Belajar tentang hidup dari sisi lain dunia


Melihat dunia dari sisi lainnya. Memang terlalu sering ironi itu berkisah lewat layar kaca atau sesekali melihat selintas pada realita. kali ini terdiam ditengah keramaian yang menggambarkan kemewahan dan kemirisan. Tak ada semangat tergabung dalam kesenangan seperti beberapa pengunjung lainnya, yang ada hanya berfikir meraba rasa pada nurani. Disetiap sudut selalu terlihat duka yang terselip lewat pengorbanan dan perjuangan hidup. aku tak menikmatinya sama sekali sebagai rekreasi menghilangkan penatnya perkuliahan, justru lebih memaknainya sebagai kesempatan belajar tentang ruang hidup yang tak pernah kudekati. Kata demi kata muncul menggambarkan rasa dan tanya lewat diskusi kecil bersama orang yang menemaniku.
“Inilah hidup” ungkapnya
“Lalu dimana letak rasa kemanusiaan pada diri seorang manusia?” tanyaku hening
“Terkadang memang harus tega, karena beginilah adanya”

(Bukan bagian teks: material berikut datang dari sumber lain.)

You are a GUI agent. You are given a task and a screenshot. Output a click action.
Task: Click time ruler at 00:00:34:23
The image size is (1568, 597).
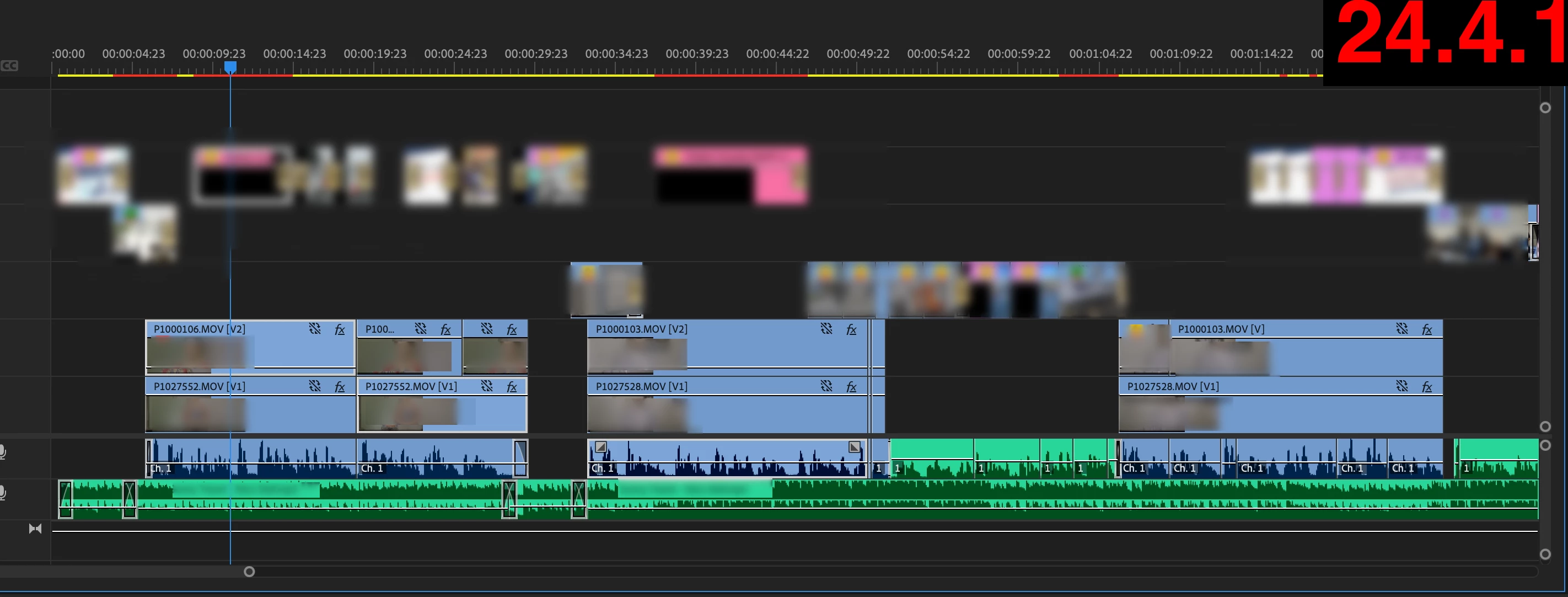tap(616, 67)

“Tidak bukan itu, bukan keharusan tega terhadap semua ini. Tak adakah cara lain?”
“Ada, selesaikan kuliah, lakukan yang terbaik yang bisa kamu lakukan untuk sesama. Bukankah sekarang pun kamu masih bergantung dari mereka yang secara tak langsung memberikan sumbangsih pada uang negara yang kau terima?”